The Russians argue that they back secular goverments and stability, even where it is enforced by a dictatorship, because the alternatives are almost universally worse. They insist that Western efforts to back democratic revolution have backfired almost everywhere, and will continue to do so.

"All attempts to export revolution end badly," says Andrei Klimov, deputy chair of the State Duma's international affairs committee.

"In Iraq, the Americans came in to eliminate fictitious weapons of mass destruction, and knocked out all the pillars of stability in that country. Look at the mess it's in today.... Libya was stable, Syria was stable, until revolutions aided and abetted by Western powers tore them apart. All this chaos is a gift to militant fundamentalists and no one else," he adds.

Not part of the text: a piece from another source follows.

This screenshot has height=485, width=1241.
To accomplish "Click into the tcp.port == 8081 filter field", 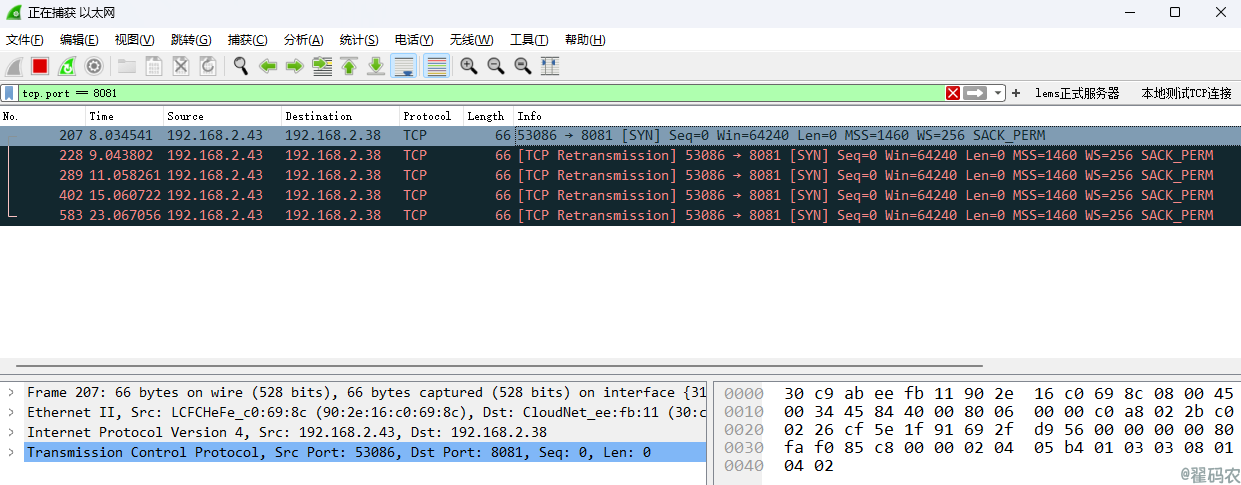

Russia's backing for the current French-led intervention in Mali is just a case of lining up against the common enemy, the jihadists, pro-Kremlin analysts say.

They point out that the government the West is propping up in Mali is a dictatorship, the result of a military coup last year that overthrew the democratic government on the eve of elections.

"We agree with the French about this. Maybe they're finally seeing the light," says Sergei Markov, vice president of the Plekhanov Economic University in Moscow and a frequent adviser to President Putin in the past.

  "It's an attempt to stem the damage that's a result of the misguided operation in Libya. It's against the jihadists and we support it," he adds.

"When the West is helping to destroy a stable regime, and willfully opening the gates to the radical Islamists, we oppose it. . .   We wish that Russia and the West could work together on this. We are willing, but we doubt the West is ready to cooperate with us," Mr. Markov says.

"Will it have to take a few more Western ambassadors being killed by the very forces they created before they will listen to us?"